LSM Tree Indexes

Converting Random I/O to Sequential Throughput

LSM (Log-Structured Merge) Trees are the unsung heroes of high-volume write operations. They sidestep the inefficiencies of random disk updates by batching changes in memory and laying them down as sorted files.

O(1)

Write Path (RAM)

Sequential

Disk Storage

Merge-on-Read

Logic for State

Analytics

Primary Use Case

Block 1: The Atomic Unit of Data

Let's start with the basics. In an LSM tree, every record is a straightforward (Key, Value) pair, often timestamped.

Use Case: Real-time "Song Play" Counting

Consider tracking the number of plays on viral songs.

Key: Song ID (e.g., S_102)
Value: Increment (e.g., +1 play)

(S_102, +1, 13:42:05)

Key: Song 102
Value: +1 Play
Time: 1:42 PM

Block 2: The Production Path (Snapshot @ 1:44 PM)

Data moves from RAM to Disk. At 1:44 PM, the system reflects user actions, periodic flushes, and hourly compactions.

Block 3: The Consumption Path (Merge on Read)

For Song 75, play counts are scattered across RAM and Disk, necessitating a cross-tier "Merge on Read".

Core Concept Definitions

The LSM tree's efficiency hinges on four key operations:

Flush: Converts a full MemTable in RAM into a sorted, immutable SSTable on disk.
Merge on Read: Combines results from all possible locations (RAM, Level 0, Level 1) to return the current state.
Compaction: Merges multiple SSTables into a larger one, eliminating duplicates and outdated records.
Policy: Dictates when and how to compact.

LSM State Functions: Defining "The Truth"

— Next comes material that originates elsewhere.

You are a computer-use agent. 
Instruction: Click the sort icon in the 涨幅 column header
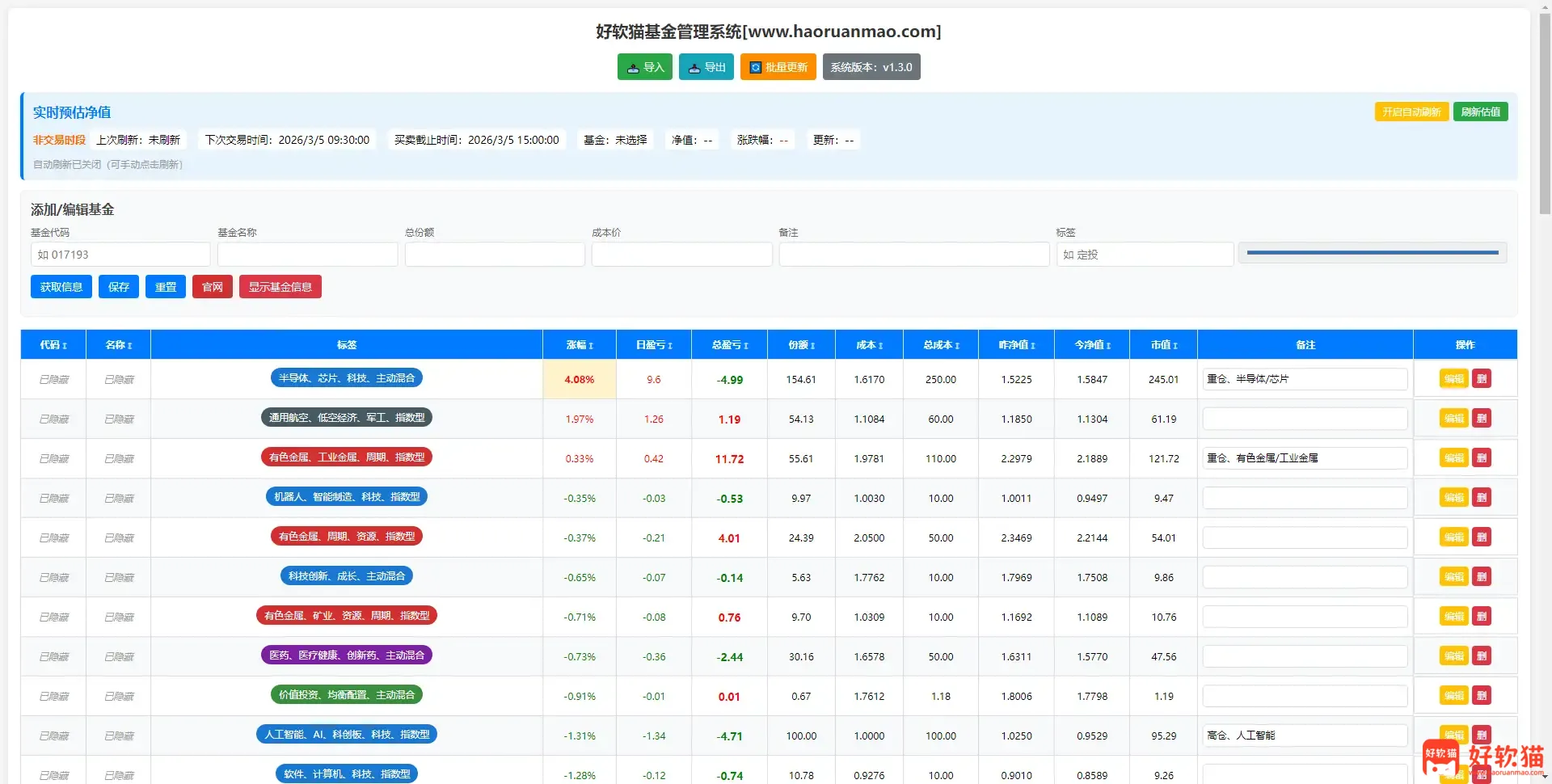click(591, 344)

In LSM trees, the "State" isn't stored; it's computed. Choose your merge function based on your application:

Pattern	Logic	Use Case Example
Cumulative (Counting)	$SUM(v_1, v_2, ..., v_n)$	Song Play Counts: Summing +1 fragments across files.
Latest Wins (Upsert)	$MAX(timestamp)$	User Profiles: The most recent update "deletes" older values.
Statistical (Averages)	$Sum(sums), Sum(counts)$	Sensor Monitoring: Maintaining rolling averages of temps.
Retention (TTL)	$Filter(time > now - W)$	Session Logs: Automatically dropping data older than 24h.

Decision Matrix

Aspect	B+Tree Index	LSM Tree Index
Primary I/O Pattern	Random Disk Seek	Sequential Throughput
Write Cost	Expensive (Random)	Negligible (Buffered)
Read Cost	Predicted (Fixed)	Variable (Hunt across levels)
Fragmentation	Low (Internal)	High (External - requires cleaning)
Best For	Banking, ERP, OLTP	Analytics, Logs, Real-time Counters

Key Takeaways

Sequential is King: LSM transforms chaotic random writes into a streamlined sequence.
State is Computed: In LSM trees, the "truth" is a calculated merge of current fragments.
The Compaction Tax: Fast writes come at the cost of background merges to stabilize read performance.
Real Systems: If you're using Spanner, Cassandra, RocksDB, or Bigtable, LSM trees are running the show.